§ **Entries supplied**:
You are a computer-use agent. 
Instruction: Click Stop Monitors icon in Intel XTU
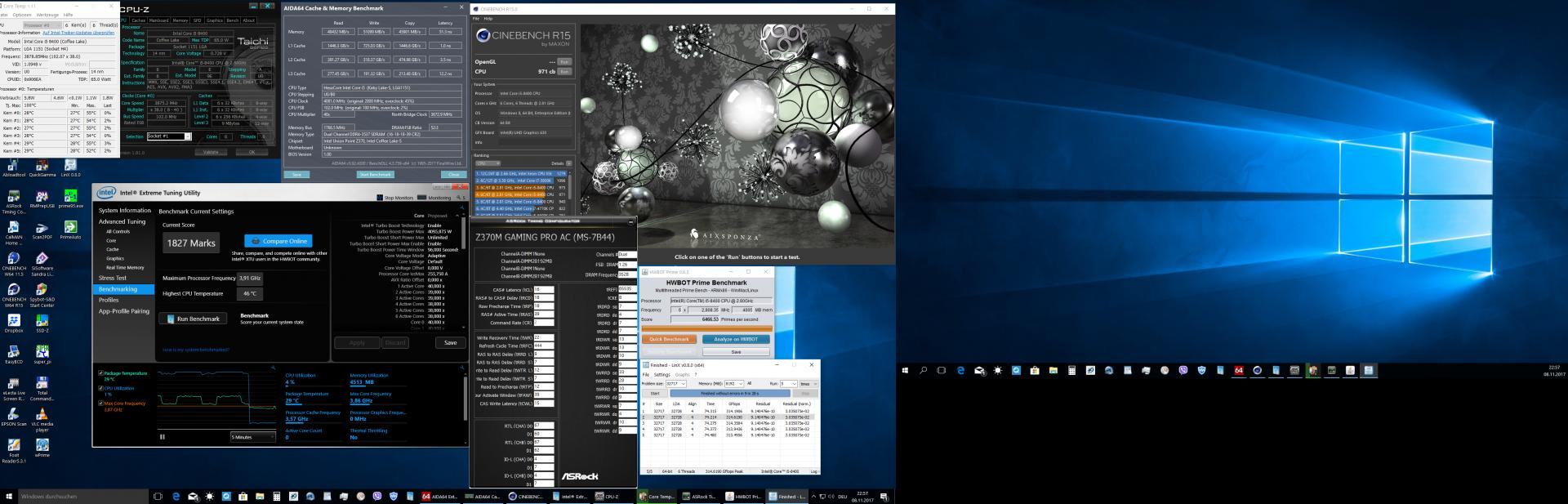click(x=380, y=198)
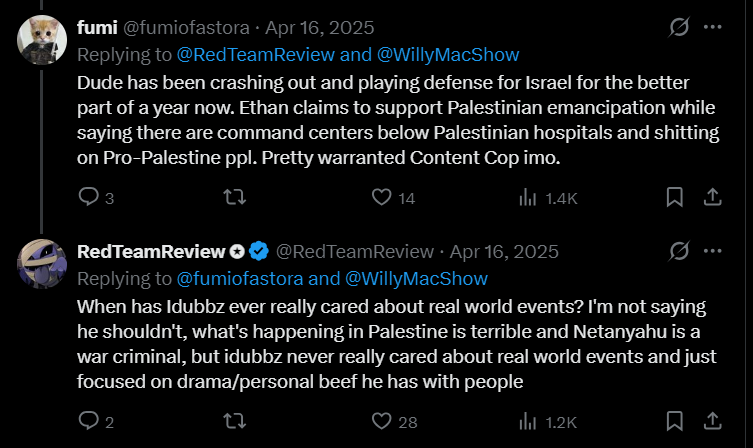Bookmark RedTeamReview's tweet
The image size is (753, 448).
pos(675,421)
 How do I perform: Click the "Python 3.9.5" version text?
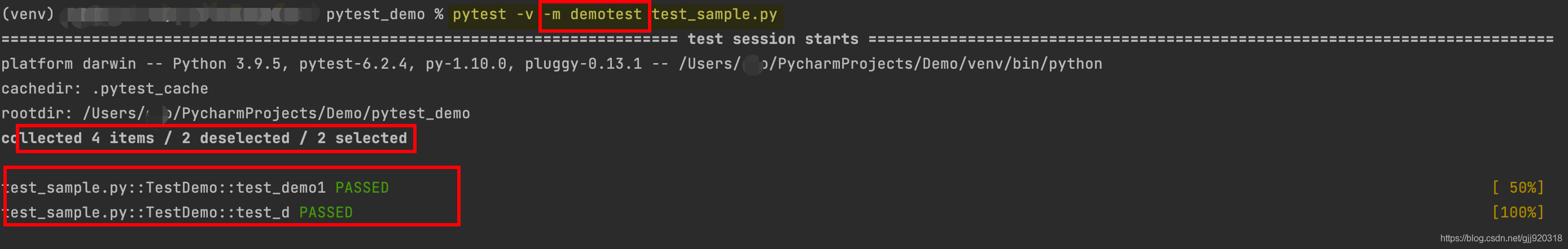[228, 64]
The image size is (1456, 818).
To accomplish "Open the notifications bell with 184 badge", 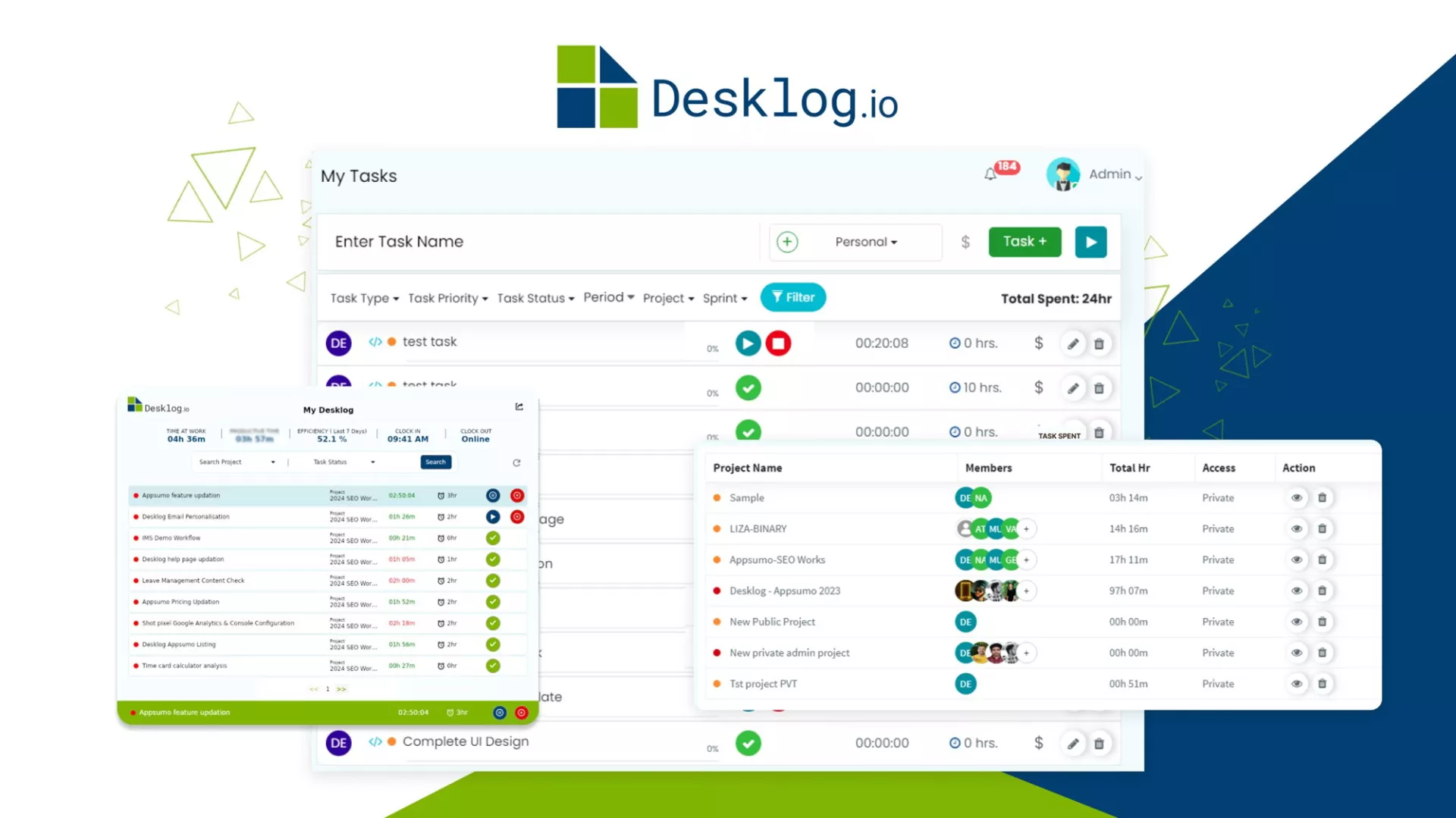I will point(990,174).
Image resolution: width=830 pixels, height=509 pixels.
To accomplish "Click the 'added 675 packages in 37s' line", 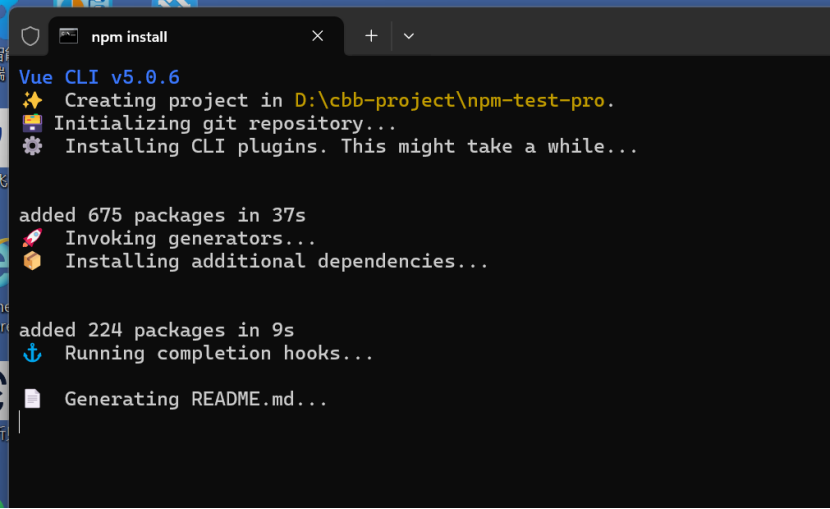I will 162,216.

§ **Exercise instructions**: Because only one stretch of the records is wanted, please output the lines from the one holding "Instruction: Click Stop" through the one holding "The image size is (1456, 818)." exactly, both included, and leave every picture out.

§ **Reply to the task**:
Instruction: Click Stop Monitors icon in Intel XTU
click(x=380, y=198)
Bookmark RedTeamReview's tweet
The image size is (753, 448).
pos(675,421)
 How do I perform: Click the "Python 3.9.5" version text?
[228, 64]
The image size is (1456, 818).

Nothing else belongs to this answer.